Rombongan Raja Sindibad tiba di hutan tempat mereka biasa berburu. Sebuah perangkap berupa jaring besar telah dipasang dan tidak berapa lama seekor kijang terperangkap di dalamnya.
“Jangan biarkan kijang itu lepas,” teriak raja pada para pengawal yang sedang melepaskan kijang itu dari jaring. “Kalau sampai kijang itu lepas, aku akan memenggal leher orang yang menyebabkannya. Siapapun ia!”
Para pengawal membawa jaring berisi kijang itu ke hadapan Raja. Tiba-tiba kijang itu membungkukkan badannya seolah-olah ia sedang memberi hormat kepada Raja. Raja Sindibad membalasnya dan WUTT !! dengan satu kali lompatan kijang itu melompati Raja Sindibad dan melarikan diri. Para pengawal mulai berbisik-bisik. “Apa yang mereka bicarakan? Apakah mereka membicarakanku?” tanya Raja kepada Wezirnya.
“Mereka sedang membicarakan perkataan Tuan yang tadi, yaitu bahwa Tuan akan memenggal leher siapapun yang menyebabkan kijang itu lepas,” jawab Wezir.
“Demi Tuhan, aku akan mengejar kijang itu kemanapun ia pergi dan membunuhnya!” teriak Raja murka.
Ia segera menaiki kudanya dan memacunya mengikuti jejak-jejak kaki kijang buruannya hingga mereka semua tiba di kaki sebuah bukit dimana kijang itu tersudut. Elang kesayangan Raja menyerang kijang dan mematuk matanya hingga buta. Lalu Raja melepaskan anak panahnya dan tepat mengenai jantung kijang. Seorang pengawal segera menyembelih kijang itu sebelum ia mati. Raja Sindibad lega karena telah berhasil menyelamatkan lehernya sendiri. Raja memutuskan untuk menghentikan perburuan karena mereka telah sangat jauh memasuki hutan. Para pengawal menaikkan hasil buruan ke atas kuda dan mereka bertolak untuk kembali ke istana.

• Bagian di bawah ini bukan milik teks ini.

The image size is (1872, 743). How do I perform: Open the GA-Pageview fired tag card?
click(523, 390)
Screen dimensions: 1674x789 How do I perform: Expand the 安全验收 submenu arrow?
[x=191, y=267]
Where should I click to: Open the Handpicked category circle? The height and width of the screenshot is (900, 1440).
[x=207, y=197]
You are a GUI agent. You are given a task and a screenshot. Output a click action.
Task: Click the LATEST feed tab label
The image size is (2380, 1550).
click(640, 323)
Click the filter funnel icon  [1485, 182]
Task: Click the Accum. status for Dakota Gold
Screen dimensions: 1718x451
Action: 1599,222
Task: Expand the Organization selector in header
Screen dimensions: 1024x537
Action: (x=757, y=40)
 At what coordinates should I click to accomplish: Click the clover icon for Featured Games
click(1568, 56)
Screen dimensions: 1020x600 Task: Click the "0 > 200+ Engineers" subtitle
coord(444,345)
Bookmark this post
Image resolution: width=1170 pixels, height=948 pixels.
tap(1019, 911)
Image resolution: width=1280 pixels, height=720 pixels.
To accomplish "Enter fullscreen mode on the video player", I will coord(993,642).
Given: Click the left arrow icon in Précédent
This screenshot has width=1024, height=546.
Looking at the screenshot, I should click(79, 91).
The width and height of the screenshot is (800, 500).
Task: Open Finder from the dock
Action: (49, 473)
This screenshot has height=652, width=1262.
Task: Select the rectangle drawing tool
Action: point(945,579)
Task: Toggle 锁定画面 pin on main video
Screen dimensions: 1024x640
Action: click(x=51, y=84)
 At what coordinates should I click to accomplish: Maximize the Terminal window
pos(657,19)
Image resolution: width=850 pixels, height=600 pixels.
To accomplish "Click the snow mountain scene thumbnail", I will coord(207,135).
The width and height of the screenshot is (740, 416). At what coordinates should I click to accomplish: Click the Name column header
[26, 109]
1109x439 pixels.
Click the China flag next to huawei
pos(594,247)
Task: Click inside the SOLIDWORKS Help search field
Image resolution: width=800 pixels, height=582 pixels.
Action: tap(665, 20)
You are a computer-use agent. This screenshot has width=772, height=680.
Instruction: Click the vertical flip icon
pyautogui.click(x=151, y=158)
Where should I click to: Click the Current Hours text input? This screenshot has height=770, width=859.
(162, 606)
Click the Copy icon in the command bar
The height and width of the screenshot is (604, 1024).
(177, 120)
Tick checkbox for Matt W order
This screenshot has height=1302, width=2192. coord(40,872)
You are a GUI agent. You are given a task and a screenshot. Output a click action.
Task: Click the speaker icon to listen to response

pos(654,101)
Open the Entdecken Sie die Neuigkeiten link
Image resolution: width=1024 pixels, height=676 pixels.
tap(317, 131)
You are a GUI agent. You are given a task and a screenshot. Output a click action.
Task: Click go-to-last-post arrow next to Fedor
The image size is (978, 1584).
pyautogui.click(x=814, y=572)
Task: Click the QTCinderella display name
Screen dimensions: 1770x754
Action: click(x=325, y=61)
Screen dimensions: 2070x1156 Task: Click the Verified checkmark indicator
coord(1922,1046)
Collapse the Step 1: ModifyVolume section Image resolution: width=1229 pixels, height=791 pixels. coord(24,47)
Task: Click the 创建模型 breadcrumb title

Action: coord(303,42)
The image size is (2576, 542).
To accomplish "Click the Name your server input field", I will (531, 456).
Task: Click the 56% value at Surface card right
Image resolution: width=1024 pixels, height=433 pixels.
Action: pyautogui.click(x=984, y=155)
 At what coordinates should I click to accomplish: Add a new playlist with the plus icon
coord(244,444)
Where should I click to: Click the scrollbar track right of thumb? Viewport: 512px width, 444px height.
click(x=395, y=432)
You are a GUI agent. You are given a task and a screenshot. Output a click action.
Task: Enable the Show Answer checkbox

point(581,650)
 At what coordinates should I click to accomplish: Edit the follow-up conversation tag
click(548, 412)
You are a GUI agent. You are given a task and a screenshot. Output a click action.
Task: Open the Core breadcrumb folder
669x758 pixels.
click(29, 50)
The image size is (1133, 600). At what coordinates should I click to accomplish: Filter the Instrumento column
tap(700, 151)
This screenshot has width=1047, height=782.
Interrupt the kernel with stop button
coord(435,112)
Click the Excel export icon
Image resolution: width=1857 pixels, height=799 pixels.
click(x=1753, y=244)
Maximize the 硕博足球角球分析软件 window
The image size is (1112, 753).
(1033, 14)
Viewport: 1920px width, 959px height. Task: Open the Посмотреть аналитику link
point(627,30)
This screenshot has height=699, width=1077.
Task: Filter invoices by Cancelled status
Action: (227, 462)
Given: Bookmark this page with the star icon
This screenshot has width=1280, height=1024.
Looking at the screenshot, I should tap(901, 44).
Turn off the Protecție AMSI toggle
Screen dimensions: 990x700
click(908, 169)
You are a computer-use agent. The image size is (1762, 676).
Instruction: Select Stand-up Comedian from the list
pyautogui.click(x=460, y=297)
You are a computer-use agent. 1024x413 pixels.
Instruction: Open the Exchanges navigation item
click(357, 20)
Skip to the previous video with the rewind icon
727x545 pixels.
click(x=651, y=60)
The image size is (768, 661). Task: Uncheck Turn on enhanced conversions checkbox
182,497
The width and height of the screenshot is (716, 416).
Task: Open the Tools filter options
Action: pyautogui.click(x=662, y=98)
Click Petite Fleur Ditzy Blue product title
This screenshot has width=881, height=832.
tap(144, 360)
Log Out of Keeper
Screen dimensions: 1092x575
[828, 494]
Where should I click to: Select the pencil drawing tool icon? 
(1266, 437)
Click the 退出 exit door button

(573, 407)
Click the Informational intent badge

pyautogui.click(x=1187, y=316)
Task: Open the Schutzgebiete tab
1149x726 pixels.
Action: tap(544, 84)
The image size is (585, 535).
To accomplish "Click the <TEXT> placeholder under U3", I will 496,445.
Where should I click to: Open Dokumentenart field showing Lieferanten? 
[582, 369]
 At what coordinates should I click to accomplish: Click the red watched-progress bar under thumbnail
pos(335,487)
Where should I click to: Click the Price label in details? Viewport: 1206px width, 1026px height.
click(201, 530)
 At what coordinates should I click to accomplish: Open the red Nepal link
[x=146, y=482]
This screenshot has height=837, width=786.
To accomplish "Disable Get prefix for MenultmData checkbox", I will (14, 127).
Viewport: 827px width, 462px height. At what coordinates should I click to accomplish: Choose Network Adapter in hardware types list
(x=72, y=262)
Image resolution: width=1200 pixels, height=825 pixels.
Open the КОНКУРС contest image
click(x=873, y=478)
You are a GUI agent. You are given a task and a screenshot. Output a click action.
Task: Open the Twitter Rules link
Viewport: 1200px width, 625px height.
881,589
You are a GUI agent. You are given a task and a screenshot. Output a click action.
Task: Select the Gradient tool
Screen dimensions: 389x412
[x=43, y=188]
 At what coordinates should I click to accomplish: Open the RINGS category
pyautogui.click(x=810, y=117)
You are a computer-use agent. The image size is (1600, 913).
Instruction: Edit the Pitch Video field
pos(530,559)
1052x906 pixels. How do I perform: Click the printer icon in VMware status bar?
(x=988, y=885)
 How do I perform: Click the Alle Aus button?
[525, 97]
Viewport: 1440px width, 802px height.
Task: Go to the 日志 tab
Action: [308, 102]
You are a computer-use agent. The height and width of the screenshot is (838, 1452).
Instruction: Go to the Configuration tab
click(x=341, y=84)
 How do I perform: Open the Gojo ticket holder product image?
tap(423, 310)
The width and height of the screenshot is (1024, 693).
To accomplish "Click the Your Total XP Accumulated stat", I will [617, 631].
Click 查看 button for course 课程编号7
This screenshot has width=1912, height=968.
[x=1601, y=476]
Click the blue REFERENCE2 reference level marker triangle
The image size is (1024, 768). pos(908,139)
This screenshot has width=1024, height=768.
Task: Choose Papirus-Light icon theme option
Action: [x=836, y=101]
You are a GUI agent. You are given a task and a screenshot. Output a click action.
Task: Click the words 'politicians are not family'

Matahari begitu terik hari itu. Raja merasa sangat kehausan. Sayang, air perbekalan mereka telah habis. Raja terpaksa harus menahan rasa kering di tenggorokannya.
“Tuan Raja. Di depan ada mata air!” teriak seorang pengawal.
Di tempat yang ditunjuk si pengawal, tampak tetesan-tetesan air dari sebatang pohon besar yang berkumpul membentuk mata air.
Raja turun dari kudanya, mengambil cangkir emas dari leher elangnya lalu mengisinya dengan air. Ia hampir meminumnya ketika elang kesayangannya menyenggol cangkir di tangannya hingga terbalik.
“Mungkin ia sangat kehausan,” pikir Raja.
Raja mengisi kembali cangkirnya dan menyodorkannya kepada elang. Elang itu menolak, menyepaknya dengan cakarnya hingga air di cangkir itu tumpah. Raja mulai kesal tapi ia menahan amarahnya dan kembali mengisi cangkir tersebut. Ia menyodorkan air itu ke kudanya. Lagi-lagi elangnya menumpahkannya.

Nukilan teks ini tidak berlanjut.